**GOAL OF THE EXERCISE:**
Using the material below, print the line that contains "Viewport: 644px width, 364px height.", the line that contains "Task: Select the Horizontal Type tool", and every line in between, exactly and nothing else.

** RECORDS FOR THIS TASK follows **

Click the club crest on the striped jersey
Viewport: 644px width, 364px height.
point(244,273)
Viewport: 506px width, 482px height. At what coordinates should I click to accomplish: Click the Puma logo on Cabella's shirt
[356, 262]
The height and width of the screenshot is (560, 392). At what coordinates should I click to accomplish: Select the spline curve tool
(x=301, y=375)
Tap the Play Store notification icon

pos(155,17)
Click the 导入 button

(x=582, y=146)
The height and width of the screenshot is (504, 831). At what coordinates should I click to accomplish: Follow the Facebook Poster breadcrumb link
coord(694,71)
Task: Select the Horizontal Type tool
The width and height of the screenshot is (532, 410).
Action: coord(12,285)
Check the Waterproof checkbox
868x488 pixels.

** End of RECORDS FOR THIS TASK **
** RECORDS FOR THIS TASK follows **

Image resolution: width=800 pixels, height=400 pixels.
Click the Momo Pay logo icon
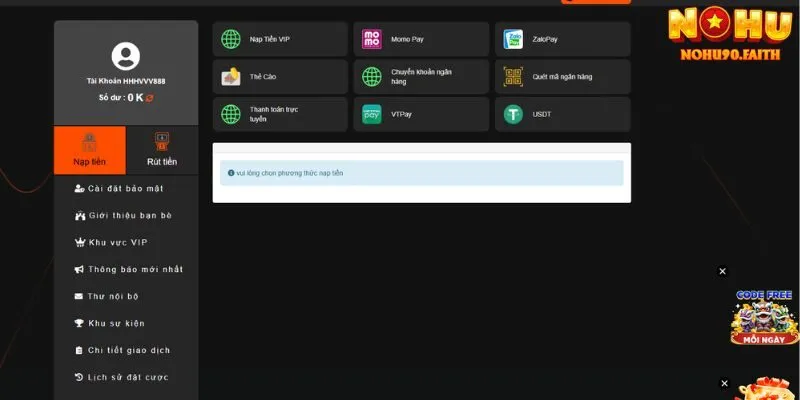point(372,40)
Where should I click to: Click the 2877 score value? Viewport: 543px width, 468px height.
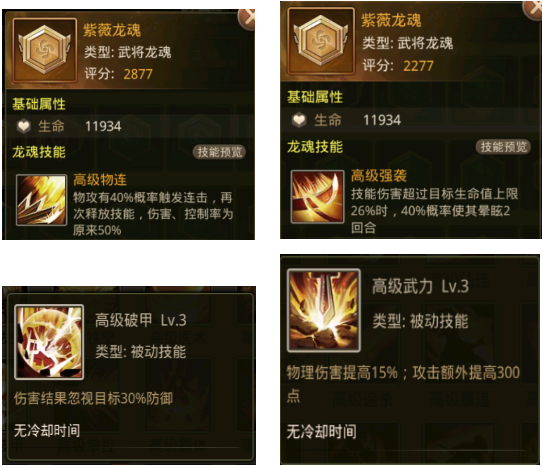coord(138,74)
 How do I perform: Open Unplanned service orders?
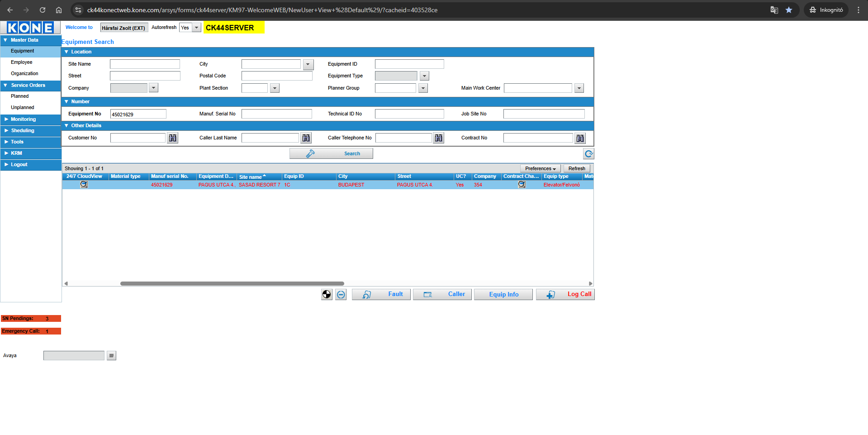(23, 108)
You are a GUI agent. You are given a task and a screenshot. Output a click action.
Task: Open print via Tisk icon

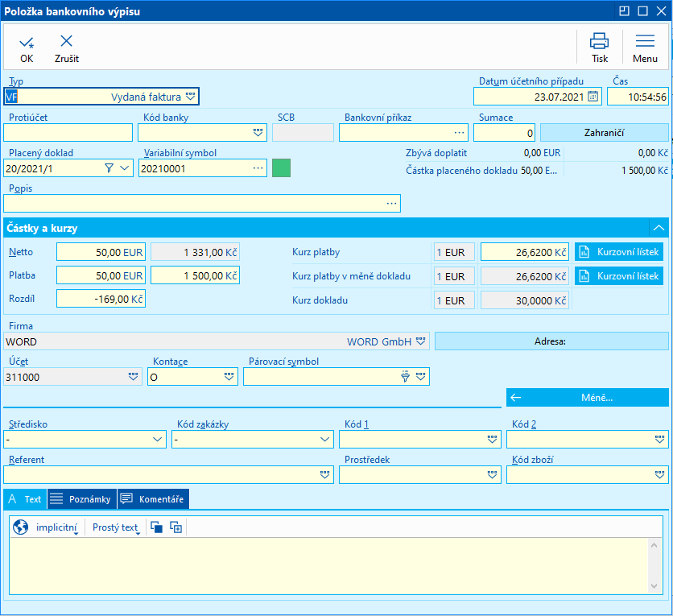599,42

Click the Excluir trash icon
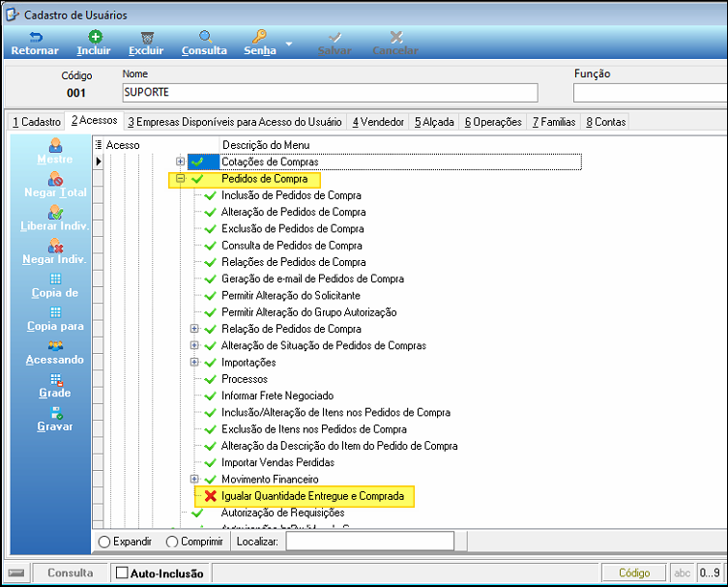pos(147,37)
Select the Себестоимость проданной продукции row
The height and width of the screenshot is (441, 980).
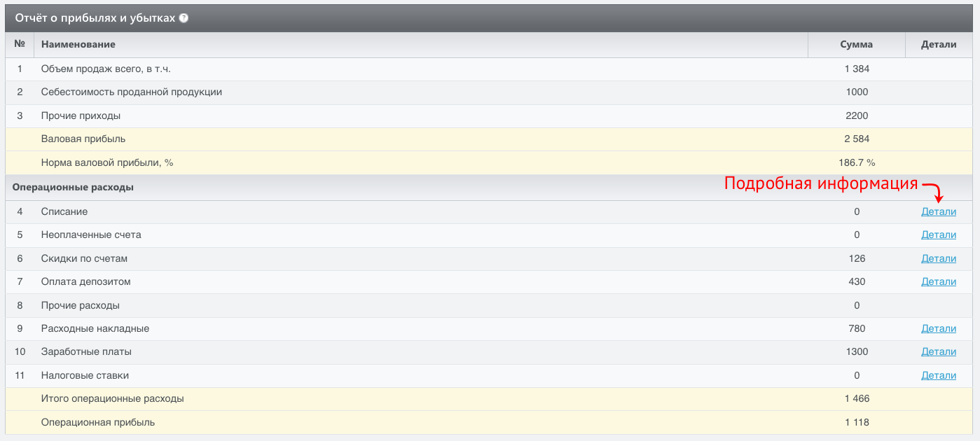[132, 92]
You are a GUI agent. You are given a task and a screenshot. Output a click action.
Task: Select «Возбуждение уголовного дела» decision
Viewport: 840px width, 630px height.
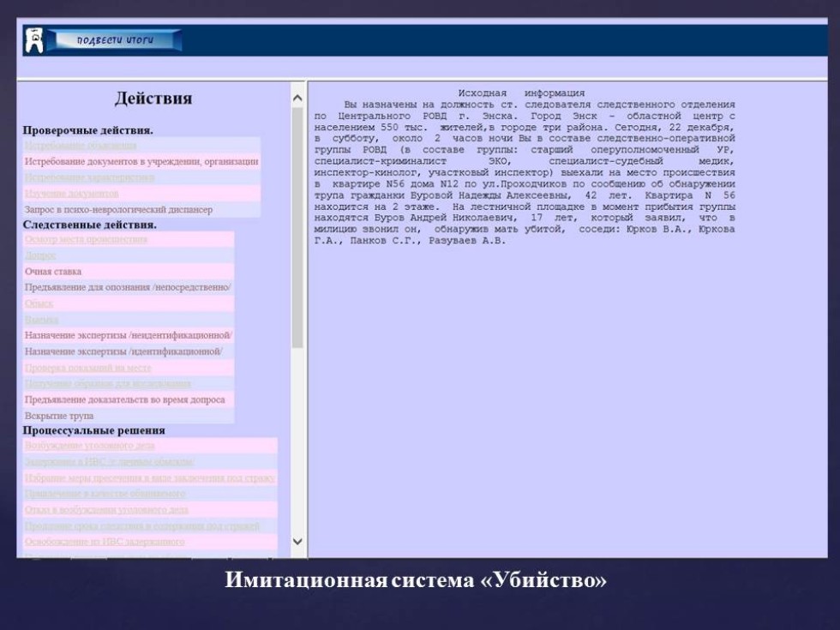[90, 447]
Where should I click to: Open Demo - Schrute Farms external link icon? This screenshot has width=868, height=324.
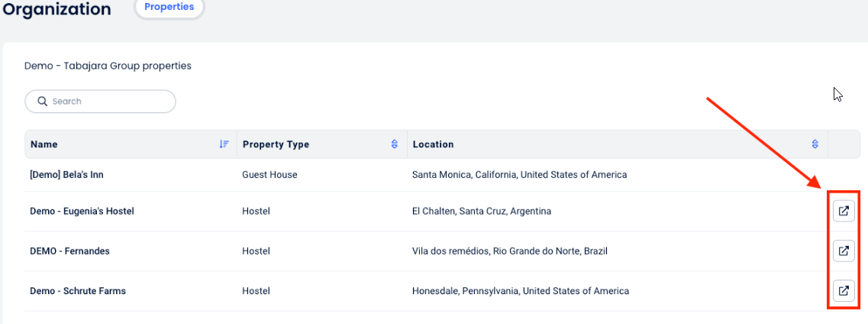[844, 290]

** End of RECORDS FOR THIS TASK **
** RECORDS FOR THIS TASK follows **

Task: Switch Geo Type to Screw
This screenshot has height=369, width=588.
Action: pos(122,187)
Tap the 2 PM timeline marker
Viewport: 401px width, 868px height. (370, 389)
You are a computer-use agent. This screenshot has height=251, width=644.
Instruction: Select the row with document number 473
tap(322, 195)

** End of RECORDS FOR THIS TASK **

**EXERCISE ANSWER:**
Viewport: 644px width, 364px height.
point(244,273)
Viewport: 506px width, 482px height. At what coordinates should I click to accomplish: Click the Puma logo on Cabella's shirt
[356, 262]
The height and width of the screenshot is (560, 392). At what coordinates should I click to accomplish: Select the spline curve tool
(x=301, y=375)
Tap the Play Store notification icon

pos(155,17)
Click the 导入 button

(x=582, y=146)
The height and width of the screenshot is (504, 831). At what coordinates should I click to accomplish: Follow the Facebook Poster breadcrumb link
coord(694,71)
Task: Select the Horizontal Type tool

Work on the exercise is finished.